El Centro Democrático exige “garantías para la vida” de los líderes de oposición, y partidos como el Conservador y el Liberal alertan sobre el riesgo de que la polarización desate una nueva ola de violencia. “Este es el resultado del odio que hoy se propaga desde diferentes sectores en contra de los políticos,” apunta el Partido Conservador en un comunicado.
El exministro de Hacienda, José Manuel Restrepo, alertó sobre lo que calificó como una “peligrosa espiral de violencia política”, evocando las décadas de los años 80 y 90. En entrevista reciente, Restrepo afirmó: «Nuestra democracia no puede ser el odio, el resentimiento y la violencia el camino para construir.
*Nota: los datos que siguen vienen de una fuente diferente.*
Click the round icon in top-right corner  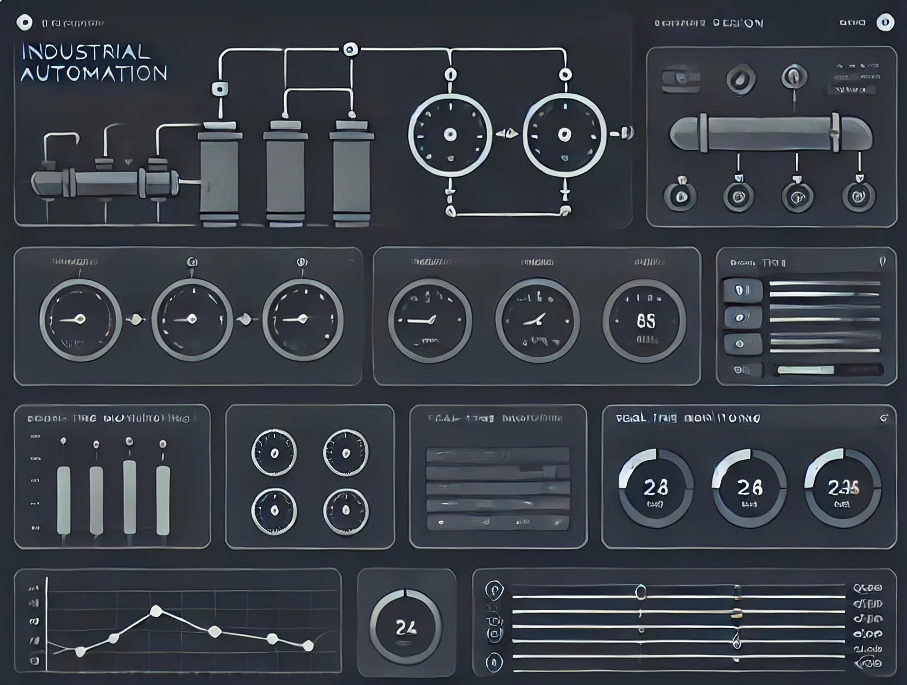click(884, 22)
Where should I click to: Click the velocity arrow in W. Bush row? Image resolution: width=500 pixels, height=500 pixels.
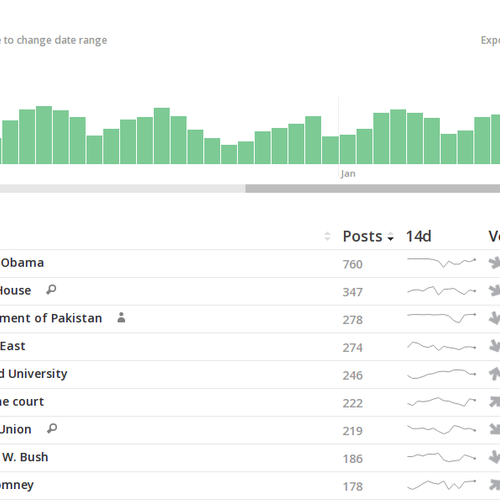click(x=495, y=457)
Ese camino ya lo vivimos en los 90 y no lo queremos volver a vivir.»
La Defensoría del Pueblo advirtió que «hechos como este constituyen una grave amenaza a los derechos políticos, a la libertad de expresión y a la vida misma, pilares esenciales de toda sociedad democrática».
El atentado, según los primeros informes, recibió al menos seis disparos por parte de un sujeto que lo esperaba a las afueras del evento. El senador fue trasladado inicialmente a la Clínica Medicentro, donde fue intubado, y luego remitido a la Fundación Santa Fe, en el norte de Bogotá, para atención especializada.
La Unidad Nacional de Protección (UNP) inició una investigación para determinar las circunstancias del atentado, mientras que el gobierno de Petro propone un nuevo protocolo de seguridad para la campaña electoral que comenzará en agosto. Analistas advierten que este evento podría cambiar la dinámica de la contienda presidencial y aumentar las demandas de protección para los candidatos.
La investigación continúa y, mientras tanto, el país enfrenta una creciente tensión institucional en medio del proceso electoral y un debate nacional cada vez más marcado por los extremos.